見覚えのある奇妙な光線に当てられた大型巡視船を目したとき、ラミロはまさかと自分の目を疑った。



「アポロン号……? なんでこんなところに」



振り返りもせず、さっさと足を進めるレオの背を見つめ、ラミロはやっとレオの密かな計画に気付くのだった。


この泣く子も黙る空賊船ビアンカ号を率いる黒い悪魔は、いつだって抜け目がない。


一体どうやったかは知らないが、いつの間にかあの女空賊エリー率いるアポロン号さえもこの計画に見事に組み込んでしまうとは……。

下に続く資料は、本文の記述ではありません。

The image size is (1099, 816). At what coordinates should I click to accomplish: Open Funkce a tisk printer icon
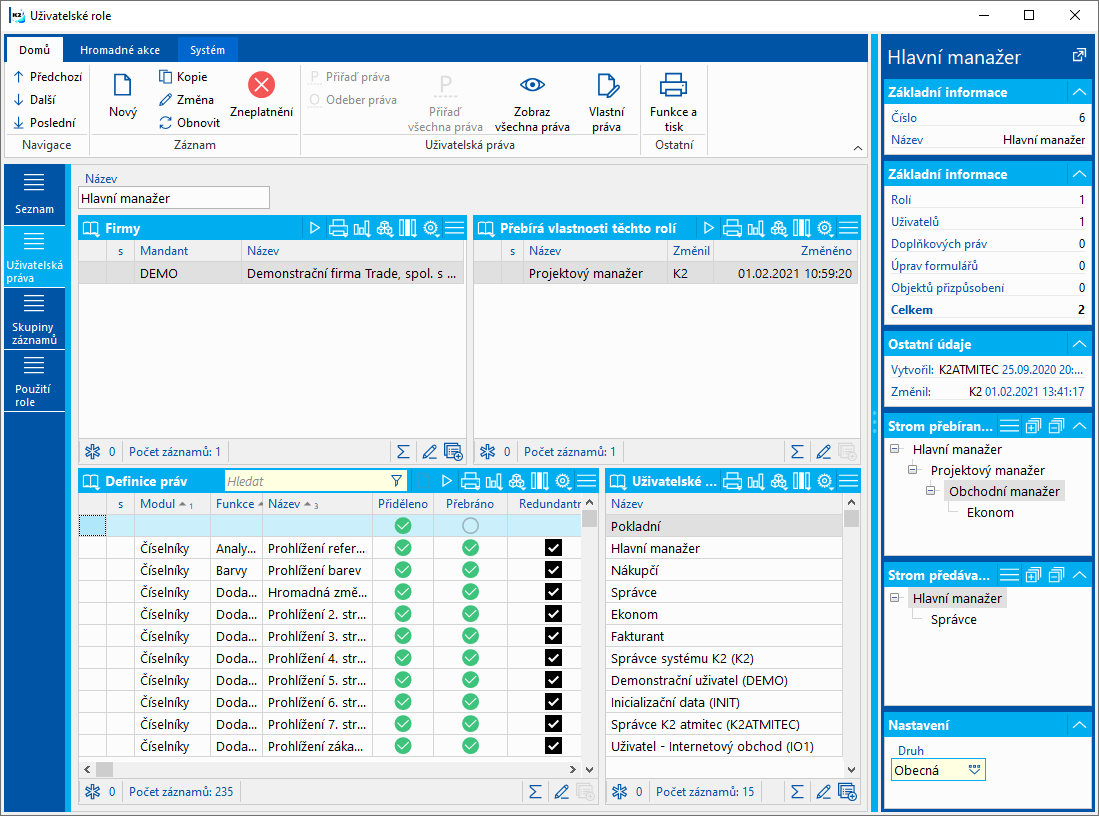673,86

ジェットエンジンでラビとゾイの元からスタートを切った途端、ハルは遥か後方で耳をつんざくような爆音と爆風にぎょっとして振り返った。



「……一体何が……??」


かなり離れてはいるが、煙と粉塵を巻き上げているその場所は、まさしくハル達が昨日宿泊した一流ホテルに他ならなかった。


ビーブスがマイクごしに何か喚いているのが聞こえたが、それを掻き消すかのようにイリオン島中に緊急を知らせる甲高い警報が鳴り響き、


『イリオン島の上部、及び上空の観客、レース関係者に告ぐ。たった今、何者かの手によってホテルが爆破された。落ち着いてただちに避難されたし。繰り返す……』


という声がハルの耳にも入ってきた。


これは、明らかにただ事ではない状況だということを物語っていた。


振り向くと、ゾイとラビの機体も動きを止め周囲の状況を把握しようと意識を巡らせているようだ。


流石のチャン・フェイさえもモーターバードを一時静止させ、爆破されたホテルに視線をやっている。



『レースは一時中断だ。 一旦スタート地点へ戻ろう!!』



ゾイは無線機でハルとラビに呼びかけた。



『そうだね』


『了解』



それに応答し三機は旋回し、元のコースを引き返し始める。


森のコースは未だ炎が渦巻き、黒い煙を吐き出している。


上空には不審者を探してか、どこからともなく次々とリンベル王国のモーターバードやモータービートルが集まり始めているのだった。